Referencia: De Paz Sánchez, M & Haidar, L (2019). Río de Oro, Santa Cruz de Tenerife: Idea
Extracto de la introducción:
He aquí la imagen que ofrecía de los nativos de la costa africana el teniente de Infantería de Marina Joaquín España en julio de 1894:
“Son pedigüeños, exigentes, vengativos, desconfiados y astutos; muy habituados al merodeo, la rapiña y el crimen. El ladrón más fino y que más crueldades cometa, goza gran fama entre ellos. […], el hombre y la mujer solo se unen aquí por el instinto ciego y destemplado de las pasiones, cuyas consecuencias solo ellas soportan, cuando ajadas por el trabajo y cargadas de hijos pequeños, se ven abandonadas de sus maridos, que sin ningún escrúpulo toman nueva esposa, a quien espera la misma suerte que a la cónyuge anterior”.
El autor de tan pormenorizada descripción física y psicológica de los saharauis de finales del siglo XIX acaba aconsejando a quienes visiten dichos territorios seguir el ilustrativo dicho: Del moro no te fíes ni veinticuatro horas después de muerto. Suponemos que, en modo alguno, dicho proceder era algo exclusivo de los autores españoles de la época sino que, más bien, fue la mecánica discursiva seguida por todo el entorno colonialista. Era evidente que la justificación del acto colonial, la ocupación del territorio del otro, debía pasar por su demonización y, sobre todo, por su deshumanización; lo cual se lograría mediante la creación de un Sonderweg, un camino particular, propio de esta nueva impronta que debía etiquetar a los vecinos de la otra orilla, y que no es otra que el exotismo, su exotización, es decir, fabricarlos de nuevo hasta que no se reconozcan ni ellos mismos. Con esta nueva imagen, y aunque no lo parezca, serán los bienvenidos pues, como decía Kundera de un personaje de Rabelais, “Y he aquí lo curioso: ese cobarde, ese perezoso, ese embustero, ese presuntuoso, no sólo no provoca indignación alguna sino que es, en ese momento de su fanfarronería, cuando más le queremos”. Esta misma imagen, que no es más que una conversión del otro en una especie de despreciable bufón con el objeto de permitirle ser aceptado de alguna manera, la podemos ver incluso en textos muy posteriores y aun cuando apenas el autor parece querer ofender, pues no hace más que “describir hechos”. Es el caso de la exquisita descripción ofrecida por González Álvarez de los caprichos y aficiones a los que era muy dado Jatri Yumani, representante saharaui en las Cortes Españolas de aquellos últimos años de la presencia de España en el Sáhara Occidental:
“Sus exigencias personales siempre han sido mínimas: comer y poder casarse una o dos veces al año (tiene cincuenta y cuatro años y cincuenta y seis mujeres). El dinero que recibía de España le permitía satisfacer ambas aspiraciones, ya que comprar una mujer no le costaba más de treinta mil pesetas, porque en el Sáhara14 aún se siguen comprando las mujeres, y en este terreno le gustan jóvenes, adolescentes, casi negras de tez y entraditas en carnes. No habla español, aplaude siempre y da carta de naturaleza a una peculiar sonrisa”.

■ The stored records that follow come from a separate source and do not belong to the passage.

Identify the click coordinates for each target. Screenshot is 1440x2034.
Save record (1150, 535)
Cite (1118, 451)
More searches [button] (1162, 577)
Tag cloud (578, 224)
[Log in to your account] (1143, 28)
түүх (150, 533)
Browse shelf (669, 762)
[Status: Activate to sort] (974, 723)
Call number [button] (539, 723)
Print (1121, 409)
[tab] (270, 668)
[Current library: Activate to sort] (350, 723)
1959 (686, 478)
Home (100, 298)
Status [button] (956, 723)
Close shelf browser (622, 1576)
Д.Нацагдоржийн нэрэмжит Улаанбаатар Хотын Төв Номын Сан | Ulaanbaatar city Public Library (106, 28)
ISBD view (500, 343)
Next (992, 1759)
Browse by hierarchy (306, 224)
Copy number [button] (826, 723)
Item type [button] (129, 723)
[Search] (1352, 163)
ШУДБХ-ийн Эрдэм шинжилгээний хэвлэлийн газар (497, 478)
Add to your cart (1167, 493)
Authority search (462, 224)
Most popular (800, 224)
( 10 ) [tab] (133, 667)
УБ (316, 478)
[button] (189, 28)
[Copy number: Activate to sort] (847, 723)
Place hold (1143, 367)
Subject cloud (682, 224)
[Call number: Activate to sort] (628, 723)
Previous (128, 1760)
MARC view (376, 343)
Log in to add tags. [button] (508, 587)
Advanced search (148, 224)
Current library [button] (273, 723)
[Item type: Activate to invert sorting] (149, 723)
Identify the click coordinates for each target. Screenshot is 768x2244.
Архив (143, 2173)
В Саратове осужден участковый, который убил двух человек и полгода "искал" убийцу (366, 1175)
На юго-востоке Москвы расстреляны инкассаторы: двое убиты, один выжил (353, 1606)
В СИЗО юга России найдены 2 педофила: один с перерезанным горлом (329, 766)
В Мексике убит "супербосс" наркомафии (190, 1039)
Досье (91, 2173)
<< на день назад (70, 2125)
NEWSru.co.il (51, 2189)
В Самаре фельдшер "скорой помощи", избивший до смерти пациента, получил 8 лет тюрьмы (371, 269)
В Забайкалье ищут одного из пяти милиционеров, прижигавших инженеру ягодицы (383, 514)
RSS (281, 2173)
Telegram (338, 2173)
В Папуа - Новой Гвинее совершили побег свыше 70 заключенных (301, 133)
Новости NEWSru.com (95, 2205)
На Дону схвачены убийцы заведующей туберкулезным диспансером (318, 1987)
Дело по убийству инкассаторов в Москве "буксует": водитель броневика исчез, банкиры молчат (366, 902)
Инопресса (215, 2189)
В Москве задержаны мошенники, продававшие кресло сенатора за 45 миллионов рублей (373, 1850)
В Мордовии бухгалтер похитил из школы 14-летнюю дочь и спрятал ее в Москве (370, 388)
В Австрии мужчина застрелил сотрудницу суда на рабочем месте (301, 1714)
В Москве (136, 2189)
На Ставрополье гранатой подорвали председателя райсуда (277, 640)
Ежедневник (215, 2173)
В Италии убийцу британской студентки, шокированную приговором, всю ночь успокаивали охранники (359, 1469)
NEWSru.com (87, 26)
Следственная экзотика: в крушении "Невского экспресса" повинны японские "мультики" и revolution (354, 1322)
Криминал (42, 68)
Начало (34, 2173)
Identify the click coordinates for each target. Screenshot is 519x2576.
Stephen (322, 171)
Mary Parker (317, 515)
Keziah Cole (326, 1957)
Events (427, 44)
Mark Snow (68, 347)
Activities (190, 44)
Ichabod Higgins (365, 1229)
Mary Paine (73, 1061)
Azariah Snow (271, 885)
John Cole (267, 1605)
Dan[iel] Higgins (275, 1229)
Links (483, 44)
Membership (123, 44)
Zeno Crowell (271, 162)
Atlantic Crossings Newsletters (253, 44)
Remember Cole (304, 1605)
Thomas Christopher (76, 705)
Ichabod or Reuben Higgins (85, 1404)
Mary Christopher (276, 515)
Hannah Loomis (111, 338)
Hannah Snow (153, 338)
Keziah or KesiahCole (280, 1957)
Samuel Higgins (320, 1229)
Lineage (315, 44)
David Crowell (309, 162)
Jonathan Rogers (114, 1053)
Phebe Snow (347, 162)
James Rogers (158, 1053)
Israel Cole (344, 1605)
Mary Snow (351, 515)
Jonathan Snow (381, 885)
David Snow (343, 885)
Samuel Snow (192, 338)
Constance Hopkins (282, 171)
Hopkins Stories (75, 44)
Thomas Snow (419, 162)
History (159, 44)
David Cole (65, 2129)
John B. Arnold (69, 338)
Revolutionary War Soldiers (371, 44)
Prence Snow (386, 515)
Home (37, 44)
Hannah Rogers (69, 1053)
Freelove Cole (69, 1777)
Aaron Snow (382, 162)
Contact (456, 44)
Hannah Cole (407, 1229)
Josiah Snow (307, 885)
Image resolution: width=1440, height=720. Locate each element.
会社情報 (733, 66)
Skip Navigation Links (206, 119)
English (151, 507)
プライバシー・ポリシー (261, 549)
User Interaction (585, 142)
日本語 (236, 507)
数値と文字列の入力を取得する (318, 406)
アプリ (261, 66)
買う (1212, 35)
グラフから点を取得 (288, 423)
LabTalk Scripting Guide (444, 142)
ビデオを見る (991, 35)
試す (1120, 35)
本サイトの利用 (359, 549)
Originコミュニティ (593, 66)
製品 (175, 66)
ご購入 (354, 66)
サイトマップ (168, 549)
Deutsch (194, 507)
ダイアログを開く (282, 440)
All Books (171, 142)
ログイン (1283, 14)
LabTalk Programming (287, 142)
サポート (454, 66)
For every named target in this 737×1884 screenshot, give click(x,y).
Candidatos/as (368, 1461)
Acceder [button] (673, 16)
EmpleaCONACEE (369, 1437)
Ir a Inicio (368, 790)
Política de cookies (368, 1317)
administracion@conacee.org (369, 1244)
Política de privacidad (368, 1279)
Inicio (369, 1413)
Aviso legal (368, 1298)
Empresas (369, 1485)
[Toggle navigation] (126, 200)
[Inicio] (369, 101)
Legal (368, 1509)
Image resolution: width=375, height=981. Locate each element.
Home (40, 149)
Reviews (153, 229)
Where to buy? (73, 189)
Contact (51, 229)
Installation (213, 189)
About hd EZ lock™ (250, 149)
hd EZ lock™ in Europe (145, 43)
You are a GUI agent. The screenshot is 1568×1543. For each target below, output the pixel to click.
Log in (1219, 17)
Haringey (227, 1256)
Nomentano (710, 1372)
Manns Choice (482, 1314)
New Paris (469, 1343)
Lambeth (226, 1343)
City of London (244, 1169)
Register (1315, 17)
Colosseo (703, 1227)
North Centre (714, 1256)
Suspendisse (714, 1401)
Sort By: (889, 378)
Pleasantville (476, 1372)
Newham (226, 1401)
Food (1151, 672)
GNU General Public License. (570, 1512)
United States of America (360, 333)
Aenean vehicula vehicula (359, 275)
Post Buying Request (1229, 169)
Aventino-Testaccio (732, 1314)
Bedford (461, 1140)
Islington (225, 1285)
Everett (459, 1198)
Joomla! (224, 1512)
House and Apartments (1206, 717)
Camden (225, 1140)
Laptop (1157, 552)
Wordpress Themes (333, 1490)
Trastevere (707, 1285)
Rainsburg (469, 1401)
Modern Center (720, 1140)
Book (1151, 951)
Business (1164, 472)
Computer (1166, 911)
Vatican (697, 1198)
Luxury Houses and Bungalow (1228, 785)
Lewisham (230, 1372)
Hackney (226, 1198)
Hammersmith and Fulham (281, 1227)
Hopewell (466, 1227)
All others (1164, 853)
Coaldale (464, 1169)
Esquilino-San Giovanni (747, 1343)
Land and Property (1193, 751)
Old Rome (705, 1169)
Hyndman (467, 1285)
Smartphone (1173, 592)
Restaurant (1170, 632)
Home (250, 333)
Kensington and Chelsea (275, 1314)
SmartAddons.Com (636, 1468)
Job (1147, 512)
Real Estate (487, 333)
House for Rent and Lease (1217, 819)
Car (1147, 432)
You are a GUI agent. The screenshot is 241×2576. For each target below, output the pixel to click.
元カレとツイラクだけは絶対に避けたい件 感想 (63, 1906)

Con la última frase resonando todavía y sus ecos repitiéndose en las cuatro esquinas de la memoria, se hace inevitable no acordarse del canon prescrito por Binyavanga Wainaina a la hora de aventurarse en la escritura sobre África, ya que no debemos olvidar que el Sáhara está en África. De esta manera, una de las recomendaciones que nos hace el escritor keniano es que al elegir nuestros personajes africanos deberíamos pensar en incluir a “políticos corruptos, guías de viaje ineptos y polígamos y prostitutas con las que usted ha dormido. El Sirviente Leal siempre se porta como un niño de 7 años y necesita mano firme”. Es obvio que cuando inferiorizamos a los otros, éstos acaban siendo inferiores; cuando los deshumanizamos acaban siendo tratados como “no humanos”, es decir, sin miramientos ni escrúpulos de ninguna índole: insultados y despreciados, ninguneados y humillados, y también golpeados, torturados y asesinados sin que atisbe el menor de los remordimientos, ni se alce la más débil voz por tan horribles acciones. La única voz que debe, y puede, oírse es la que apuntala y refuerza el discurso hegemónico que tiene como meta final apoderarse de las posesiones del otro, sus riquezas y sus territorios.